> _Directions for this task_
Within the records, find every line that includes the word "computer" and copy it.
======== Extracted information ========
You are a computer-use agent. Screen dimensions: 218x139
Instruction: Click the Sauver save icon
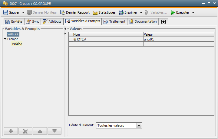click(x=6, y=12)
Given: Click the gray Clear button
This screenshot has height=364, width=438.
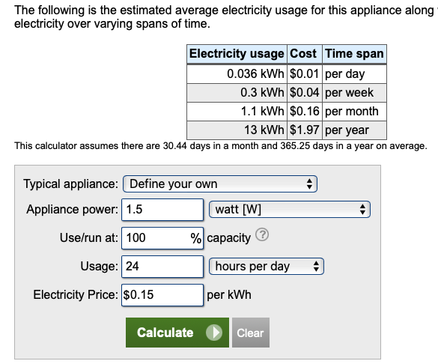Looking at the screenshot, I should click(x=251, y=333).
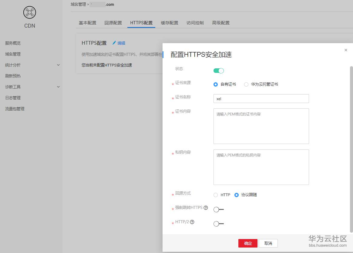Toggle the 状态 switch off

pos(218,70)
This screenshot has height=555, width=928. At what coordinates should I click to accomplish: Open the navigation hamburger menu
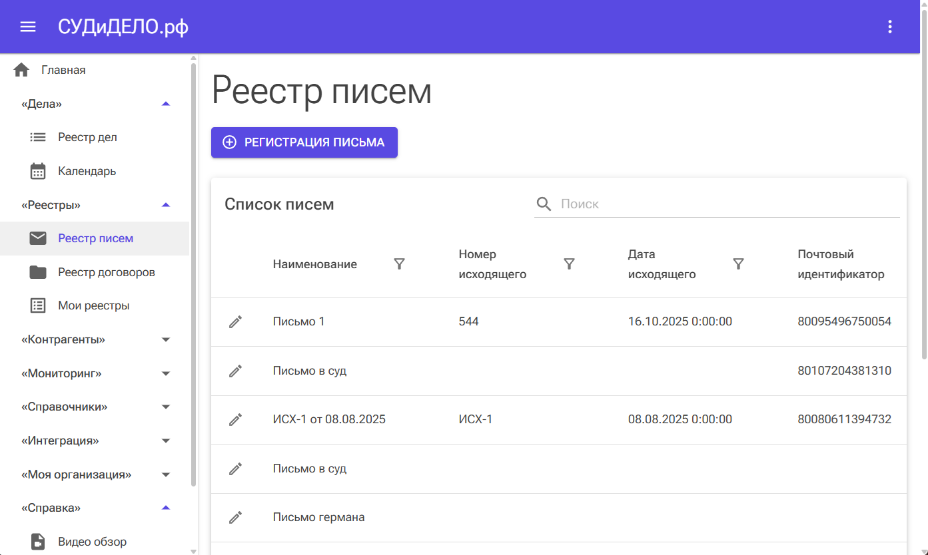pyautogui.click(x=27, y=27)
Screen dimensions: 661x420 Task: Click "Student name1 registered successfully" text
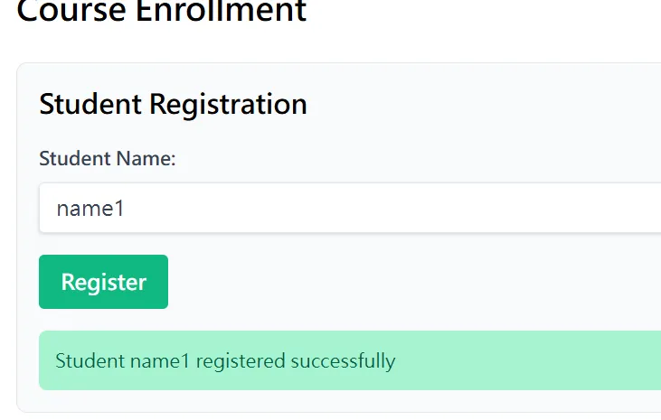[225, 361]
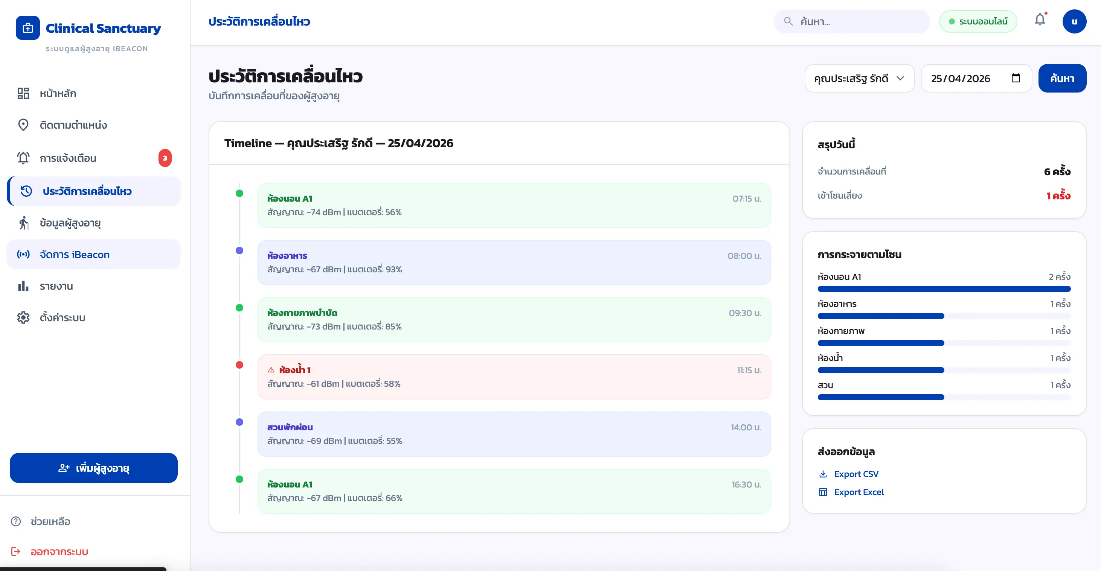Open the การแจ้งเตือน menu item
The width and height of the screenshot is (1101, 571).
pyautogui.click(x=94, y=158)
========
======== Extracted information ========
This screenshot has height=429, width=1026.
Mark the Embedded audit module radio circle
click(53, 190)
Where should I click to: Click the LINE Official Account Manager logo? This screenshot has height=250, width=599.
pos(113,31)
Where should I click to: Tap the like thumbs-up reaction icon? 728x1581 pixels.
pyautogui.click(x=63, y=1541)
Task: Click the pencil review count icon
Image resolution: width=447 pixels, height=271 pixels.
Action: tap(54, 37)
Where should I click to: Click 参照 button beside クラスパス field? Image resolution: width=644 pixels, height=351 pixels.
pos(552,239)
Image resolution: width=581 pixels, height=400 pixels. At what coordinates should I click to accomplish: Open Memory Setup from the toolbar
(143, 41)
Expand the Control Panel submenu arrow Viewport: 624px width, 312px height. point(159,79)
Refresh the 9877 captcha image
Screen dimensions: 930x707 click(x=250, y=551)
========
======== Extracted information ========
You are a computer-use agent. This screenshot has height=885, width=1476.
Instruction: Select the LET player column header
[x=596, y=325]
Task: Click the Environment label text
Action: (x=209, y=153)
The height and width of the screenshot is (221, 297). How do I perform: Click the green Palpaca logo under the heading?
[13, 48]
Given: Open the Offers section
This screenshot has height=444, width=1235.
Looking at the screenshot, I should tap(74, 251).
========
> _Response below_
You are a computer-use agent. Screen dimensions: 218x139
You are a computer-use agent. This screenshot has height=885, width=1476.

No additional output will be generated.